SWIFT has announced plans to test a cross-border instant payment system in Asia Pacific. With the region becoming more integrated in terms of business and particularly e-commerce, a cross-border instant payment system will be an attractive service among SMEs. Still, at the end of the day, it all comes down to cost.

In anticipation of the launch of Australia’s own instant payment platform – the New Payments Platform (NPP) – GlobalData released a report in October 2017 featuring various real-time retail payment platforms around the world, predicting possible implications for the service, including the creation of the necessary conditions for instant cross-border transfers. SWIFT’s announcement that it will be testing its cross-border SWIFT global payment innovation (GPI) payment service in Asia Pacific using the NPP platform in Australia is the first step on such a path.

SWIFT cross-border

At the current testing stage the SWIFT GPI service will only serve payments from participating banks in China, Singapore, and Thailand for payments going to Australia. Funds sent to Australian recipients from participating banks will use the Australian NPP instant payment platform that was launched in February 2018 for the final leg of the transfer into the customer’s account. In this case the cross-border payment will not only be transferred almost instantly, it will also be paid to the mobile number or email address associated to the PayID of the payee in Australia.
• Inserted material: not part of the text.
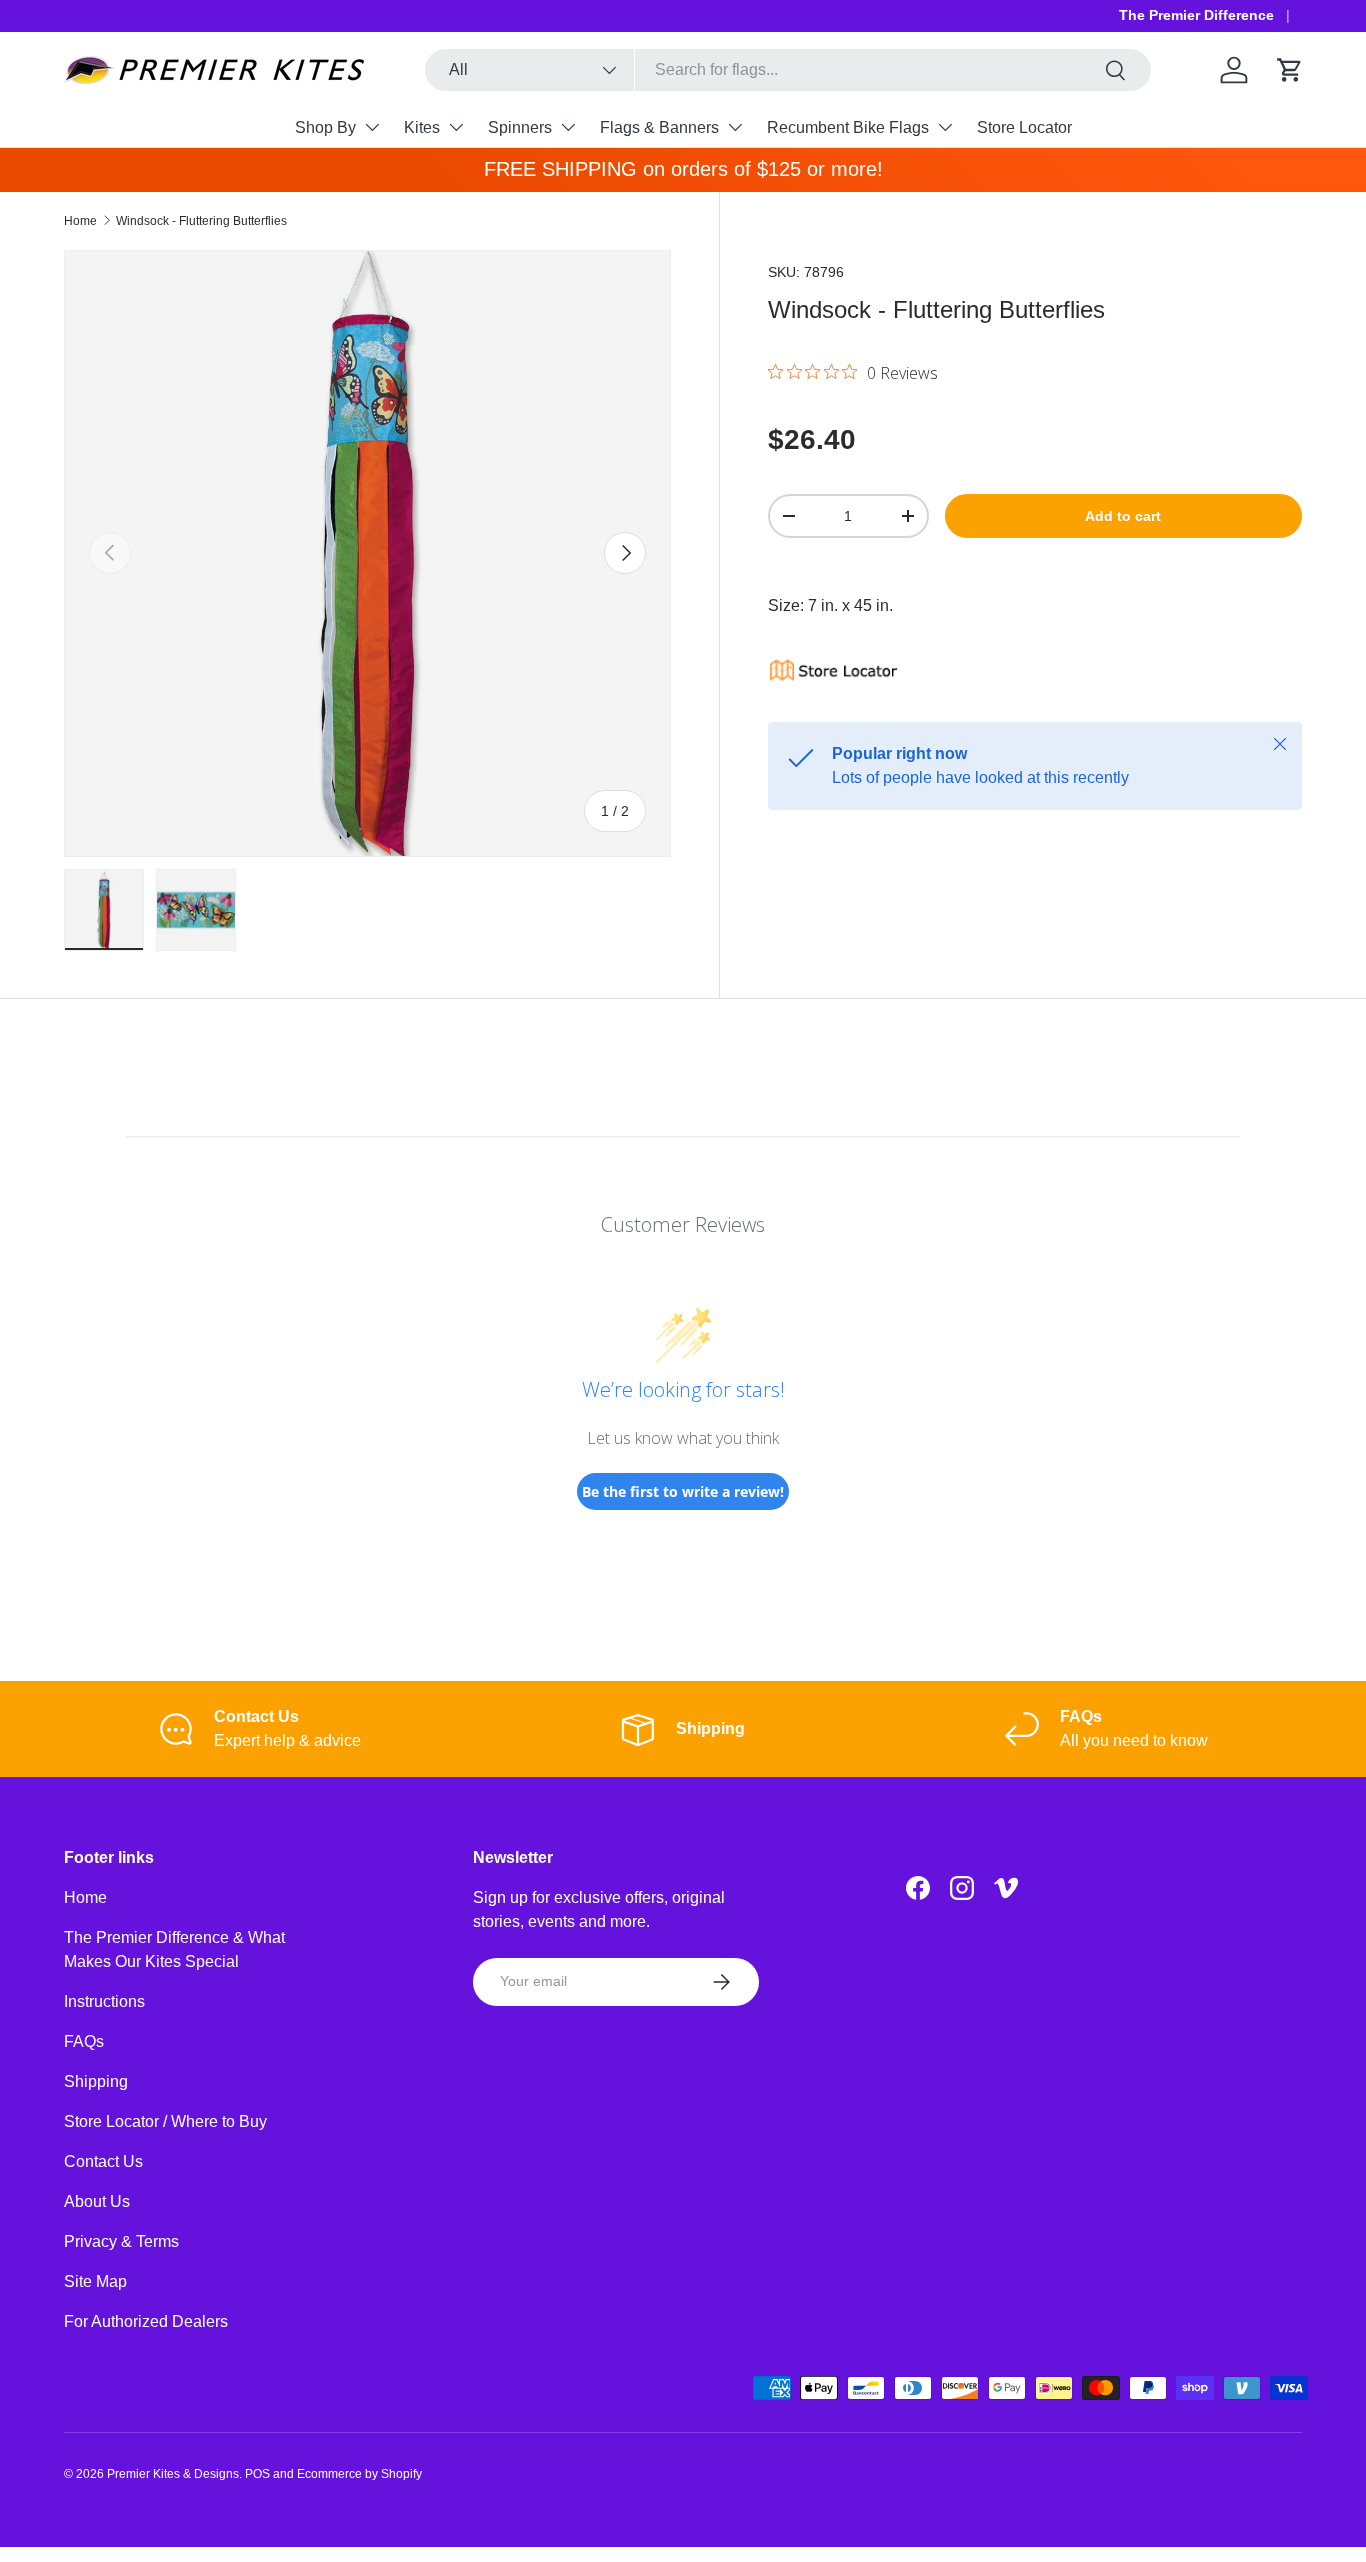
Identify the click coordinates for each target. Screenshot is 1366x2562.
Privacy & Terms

In the long run, once the instant cross-border payment capability is officially rolled out both banks and consumers will benefit. For participating banks, it will save them from having to invest in their own cross-border infrastructure as they can use the SWIFT platform to offer the service that once would have taken a few days to clear. On the consumer front, instant cross-border payment will be a nice-to-have on the occasions when a fund transfer to someone in another country is urgent.

However, with all the different cross-border payment channels already available, the most critical issue that SWIFT will have to address is the cost it will pass on to consumers and businesses. If the service is not cost competitive compared to other readily available services, SWIFT may end up only serving the needs of consumers who are in urgent need of international transfers. Consumers or businesses that make transfers on a regular basis, which will be the majority of those requiring cross-border payments, will most definitely choose a more economical channel. So this is a great step, but one that needs to be cost-aware if it is to make a big impact in the cross-border payments market.